K10 Percentiles, Depression and Anxiety Subscales (Kessler Psychological Distress Scale)

Everyone knows the K10 (Kessler Psychological Distress Scale). It’s routinely used by GPs referring to psychologists, but frankly, it is one of the bluntest instruments around. Measuring the broad concept of “psychological distress” doesn’t give much insight into someone’s mental state.

Thankfully, through the power of statistical analysis, NovoPsych has just made the K10 far more useful! 

Instead of giving one number that is supposed to represent someone’s mental state, when administered via NovoPsych the K10 transforms into a scale that measures both Depression and Anxiety independently. In fact, the metrics go further than that, with the graph below showing that the main Depression and Anxiety factors are made up of four sub-components. To see the items that make up each K10 subscale visit here.
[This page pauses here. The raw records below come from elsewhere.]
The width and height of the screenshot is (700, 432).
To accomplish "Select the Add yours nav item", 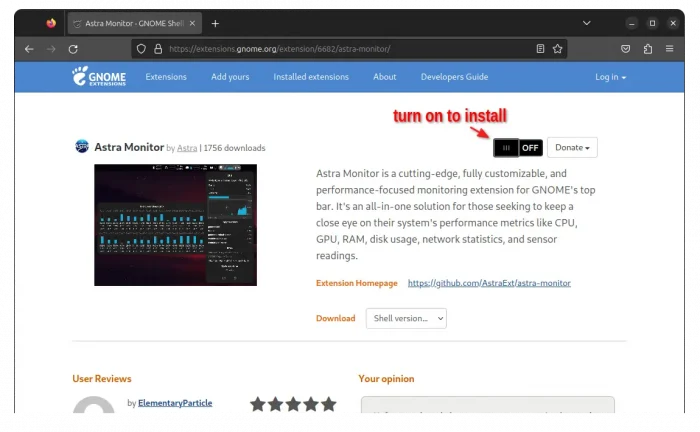I will pyautogui.click(x=230, y=77).
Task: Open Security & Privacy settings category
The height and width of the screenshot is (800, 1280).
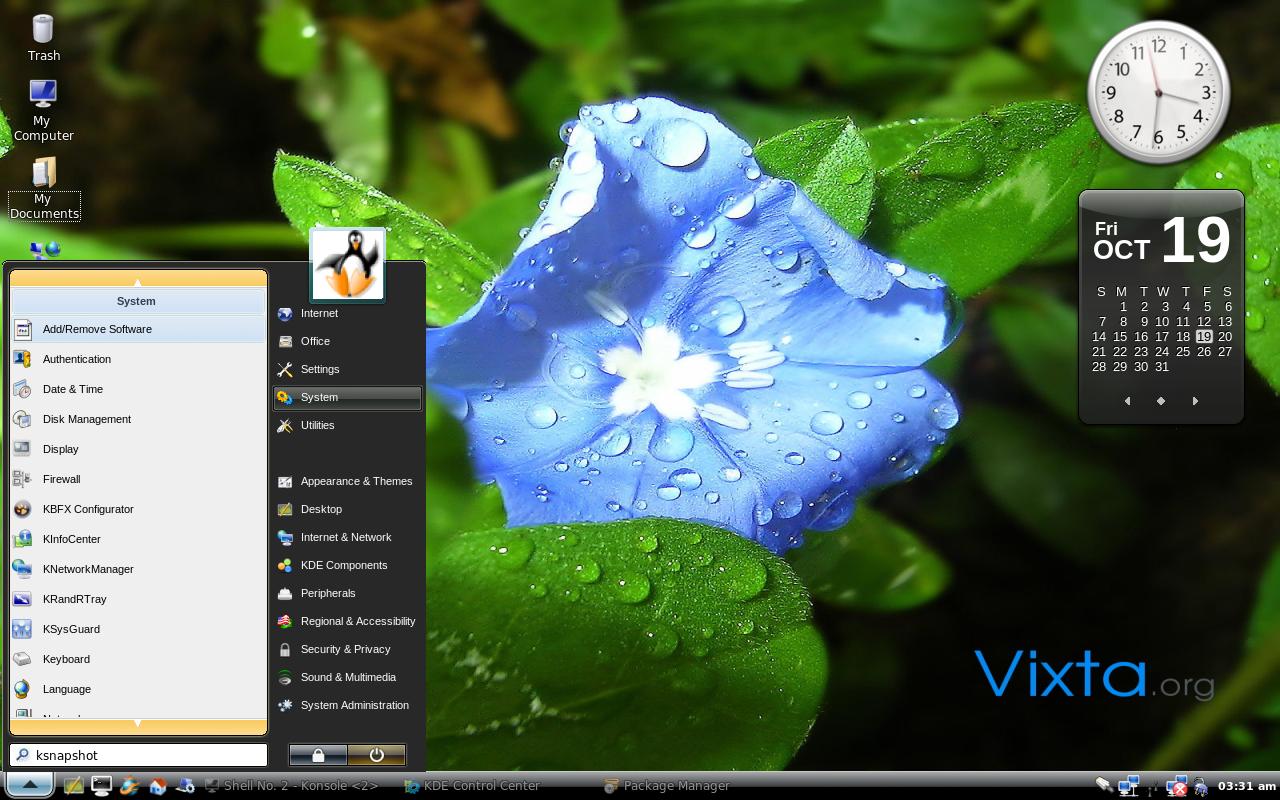Action: 347,649
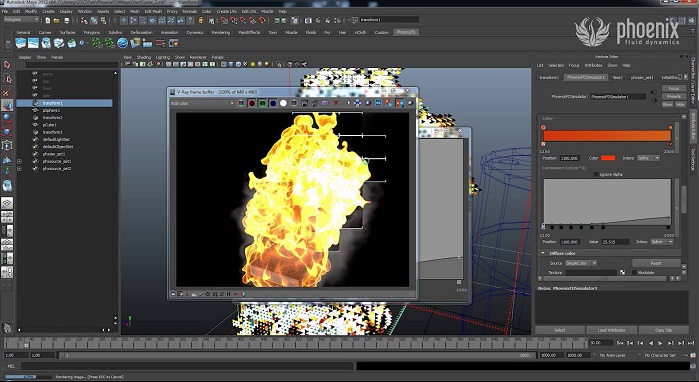Viewport: 699px width, 382px height.
Task: Click the blue globe icon on PhoenixFD shelf
Action: (x=123, y=43)
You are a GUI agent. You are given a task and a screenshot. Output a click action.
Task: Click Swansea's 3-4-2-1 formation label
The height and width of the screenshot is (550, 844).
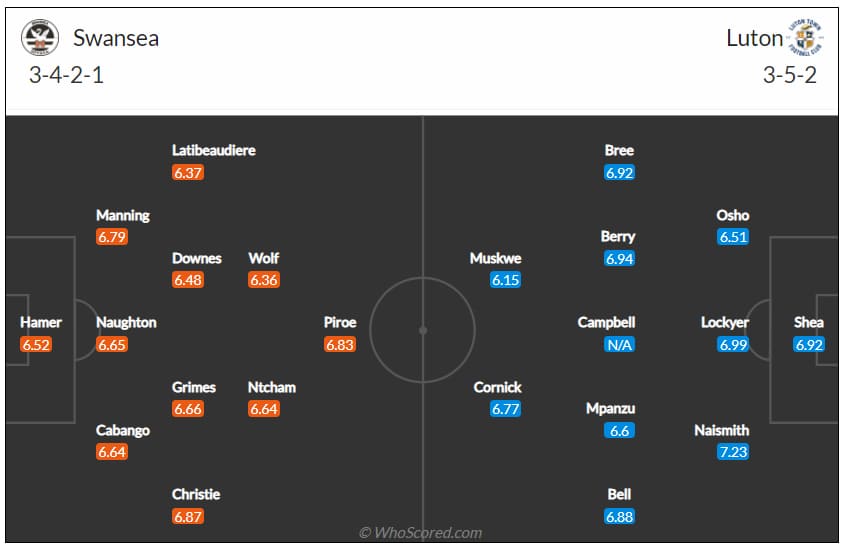(x=66, y=75)
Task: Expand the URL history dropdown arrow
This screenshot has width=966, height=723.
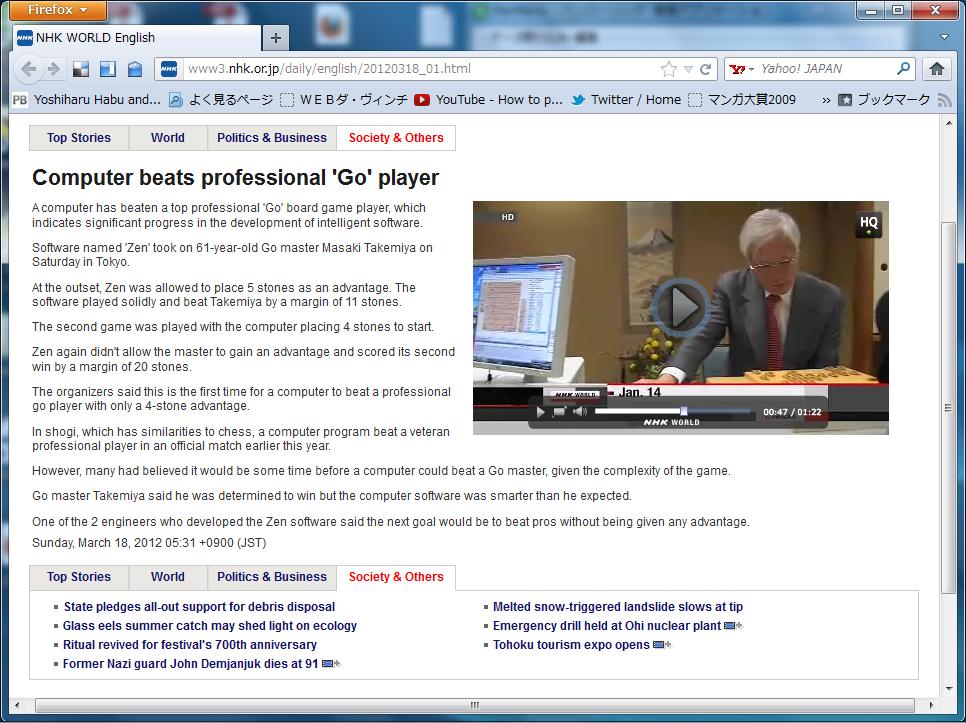Action: pyautogui.click(x=688, y=69)
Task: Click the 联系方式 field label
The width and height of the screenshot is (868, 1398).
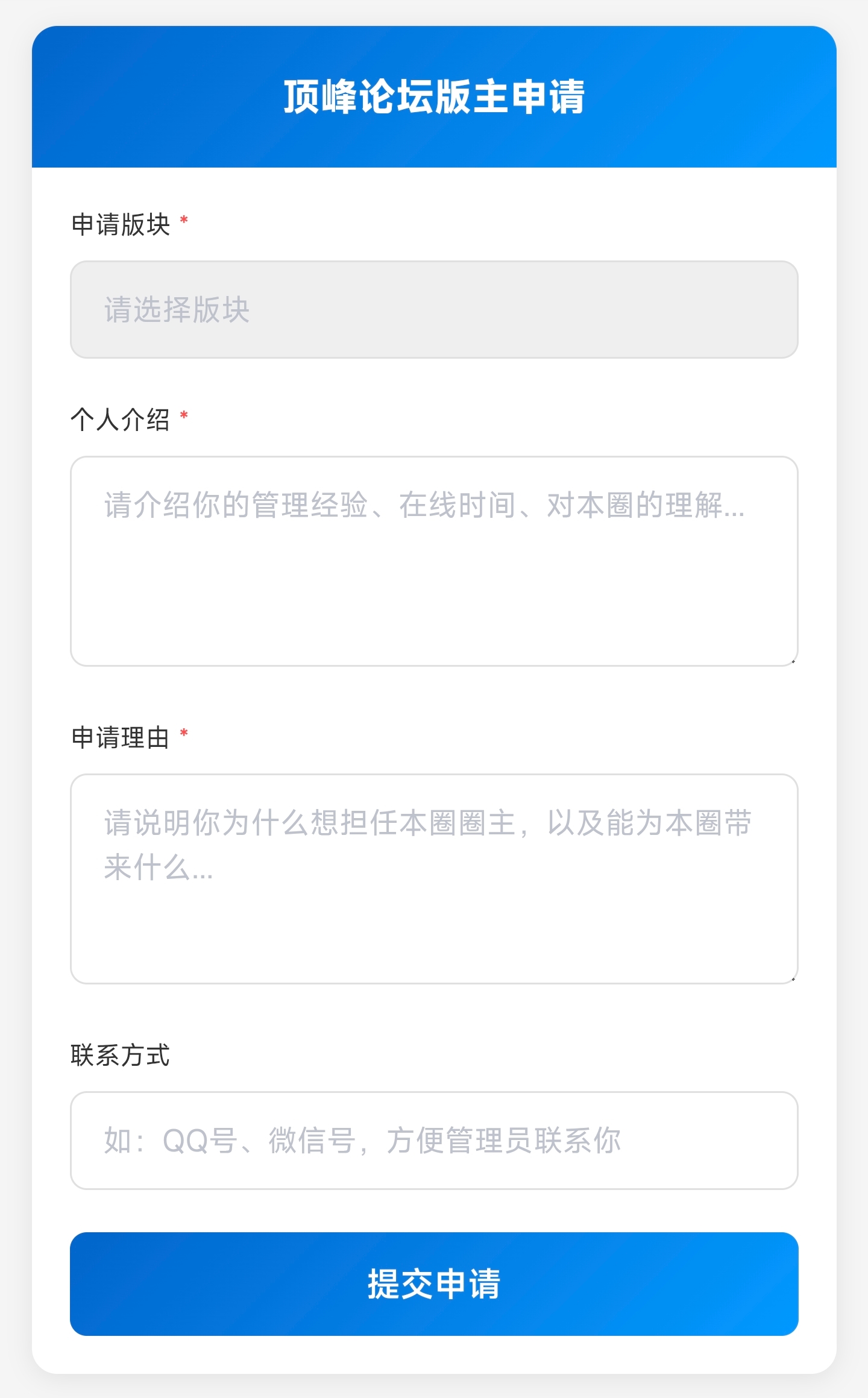Action: coord(121,1055)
 The above graph is computed by the NovoPsych platform from a standard K10 assessment, and clearly indicates that this individual is experiencing a great deal of Anxiety, with more moderate levels of Depression. The Y axis is from 0 to 100, and represents the percentile rank compared to other individuals seeking psychological intervention. For example, a percentile of 50 would represent the typical score for someone seeing a psychologist. Any scores above the dotted line at the 19th percentile indicate scores in the “clinical range”, while those below indicate no or minimal distress.

Of course one of the benefits of administering a scale like the K10 is that you can see changes in symptoms over time. For example, the below graph shows symptoms from the start to the end of treatment for a hypothetical client. 

 
 
Note that on the 14th July the “total” score is actually quite low, almost below the dotted line, yet the depression score is high.  Scored using the traditional “total score” method, we might think this person is doing fine.  This underlines the utility of unpacking the K10 and looking more closely at the Depression and Anxiety factors separately. Thankfully, by the 3rd administration (12th Sep) this individual’s symptoms had reduced to the extent they were below the dotted line on both symptom clusters. Treatment success!
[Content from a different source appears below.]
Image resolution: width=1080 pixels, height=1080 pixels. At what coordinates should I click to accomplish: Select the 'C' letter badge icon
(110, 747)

If you’d like more information about the research and development process that allowed us to break the K10 into two district symptom clusters, see here.

We hope this makes the K10 more useful for you!  I’d recommend logging into NovoPsych here and having a few trial runs. We’ve also got the K10+ which is required by some organisations.

Before I go, a lot of NovoPsych users have requested the feature to re-date assessments. This might be useful in case you receive a referral from a GP with a K10 attached, and you want to enter the GP’s K10 into NovoPsych to keep the record and get NovoPsych’s useful metrics and graphs. I wanted to let you know that we’re working on it and will release that feature (and others) soon.